That was stunning, especially at the Olympic Games, where effort is sometimes more celebrated than results. Remember the injured British sprinter who was carried around the track by his father in the Barcelona Games? Or the Swiss marathoner who staggered to the finish in Los Angeles, refusing help from doctors despite wobbling like a leaf in the wind?
Biles didn’t do that. She didn’t push herself. Instead, she pushed back against the system. She said “Not today.”

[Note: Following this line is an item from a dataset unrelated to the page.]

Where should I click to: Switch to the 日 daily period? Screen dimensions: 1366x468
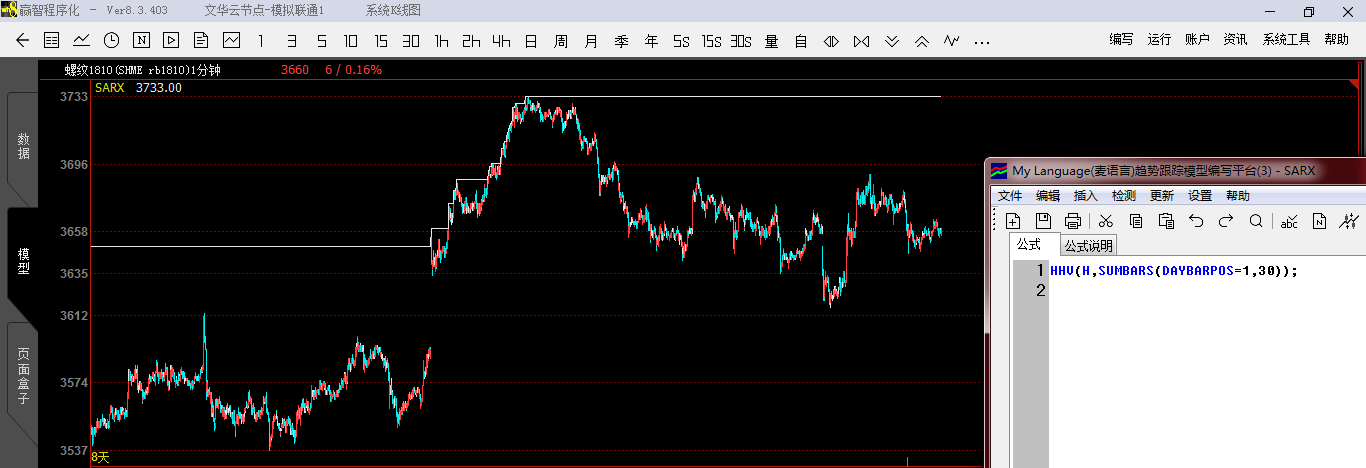pyautogui.click(x=530, y=41)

She shocked the world. And I don’t care how many news reports are filed, how many experts are interviewed, or how many columns like this are written, none of us truly know what she was thinking.
When’s it OK to ‘quit’?
That doesn’t stop the guessing. Since her announcement, a bevy of sports psychologists — few if any, I imagine, ever met Biles — have been quoted in media reports on what she is going through, what it feels like, what are the causes. Social media, never a good barometer of anything, has enveloped Biles like a wounded bird, and is largely applauding her pullout, including feel-good celebrities like Ellen DeGeneres.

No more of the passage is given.